WORK TO COMPLETE.
Please copy exactly the line containing "Given: Pick DOIT ESP32 DEVKIT V1 board" and every line after it, through the last line of the records below, leaving out all pictures.

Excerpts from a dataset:
_ _ _ _ _

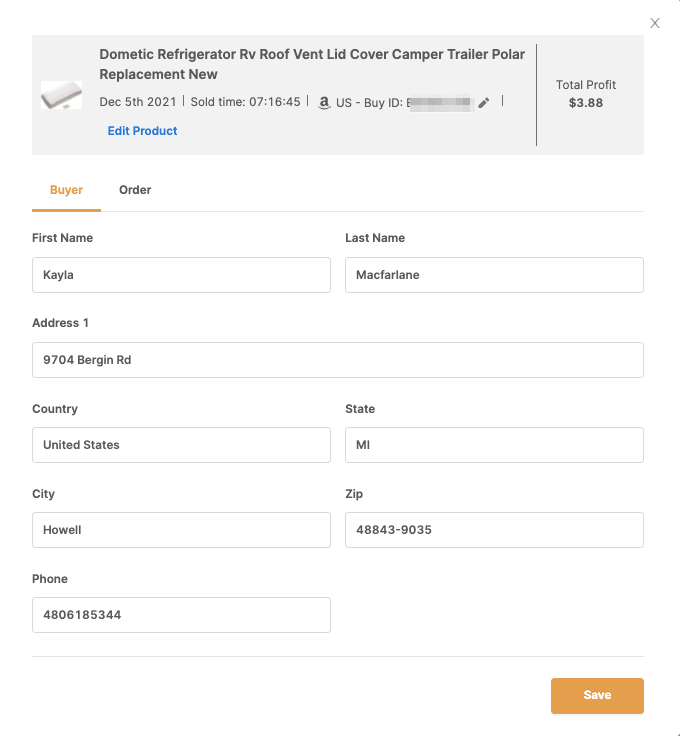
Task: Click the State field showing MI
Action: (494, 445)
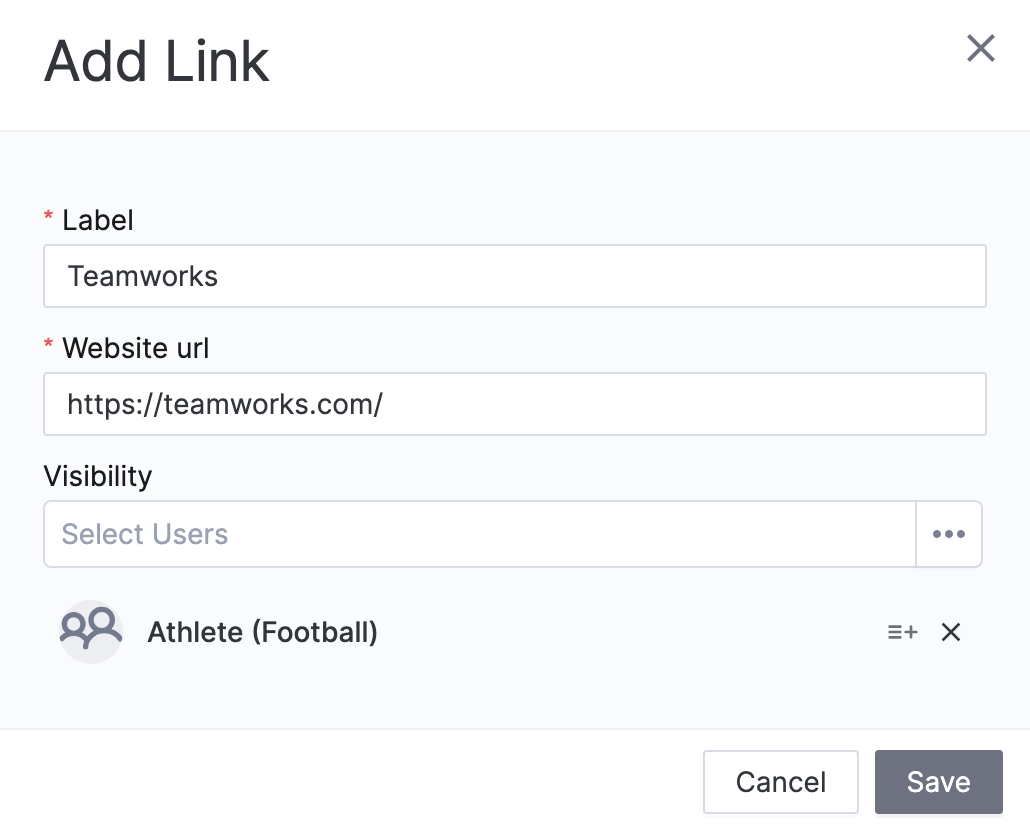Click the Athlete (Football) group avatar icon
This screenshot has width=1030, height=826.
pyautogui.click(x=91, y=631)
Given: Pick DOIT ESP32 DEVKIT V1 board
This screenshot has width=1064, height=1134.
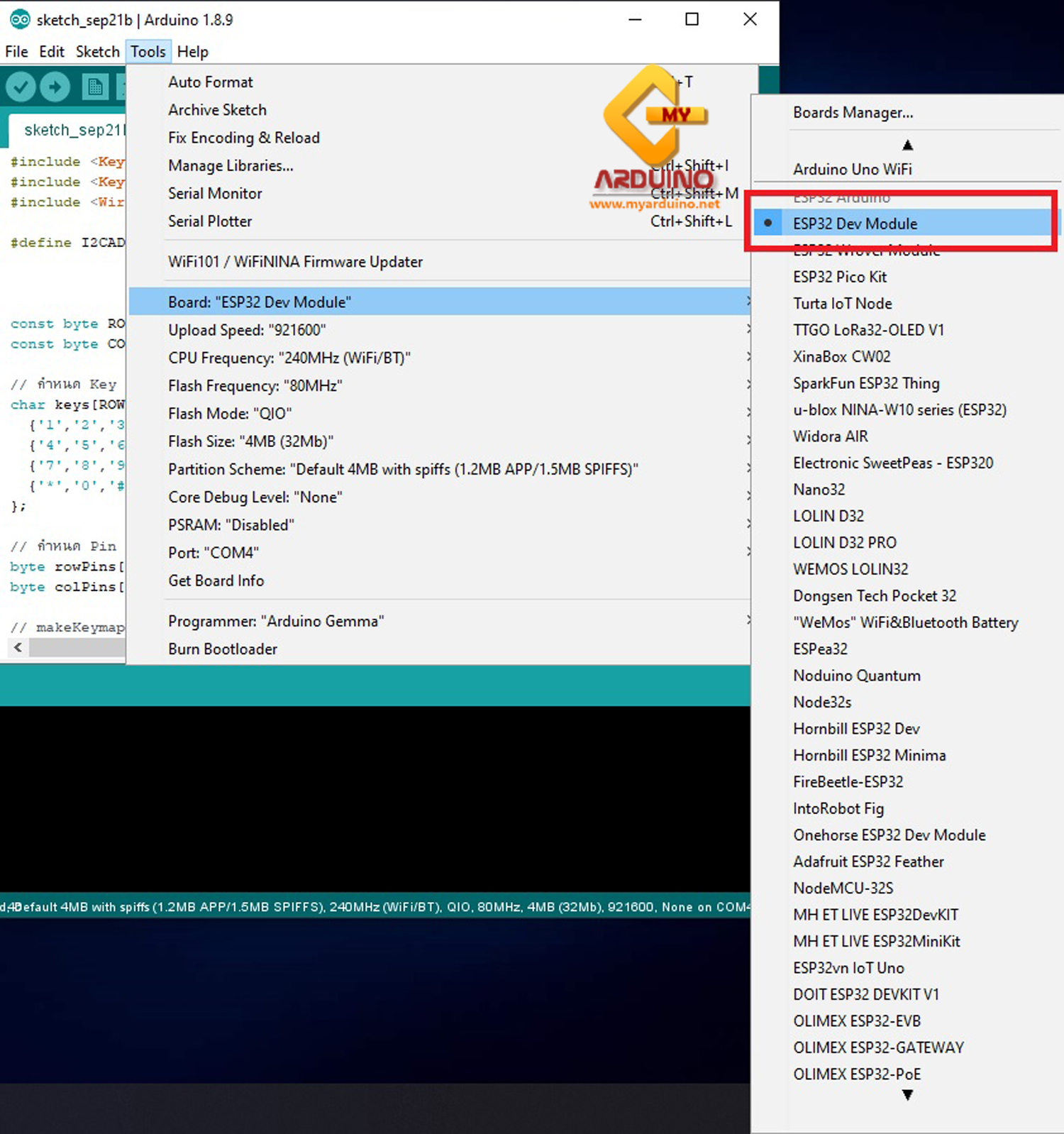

_ _ _ _ _

TASK SOLUTION.
Given: Pick DOIT ESP32 DEVKIT V1 board
This screenshot has width=1064, height=1134.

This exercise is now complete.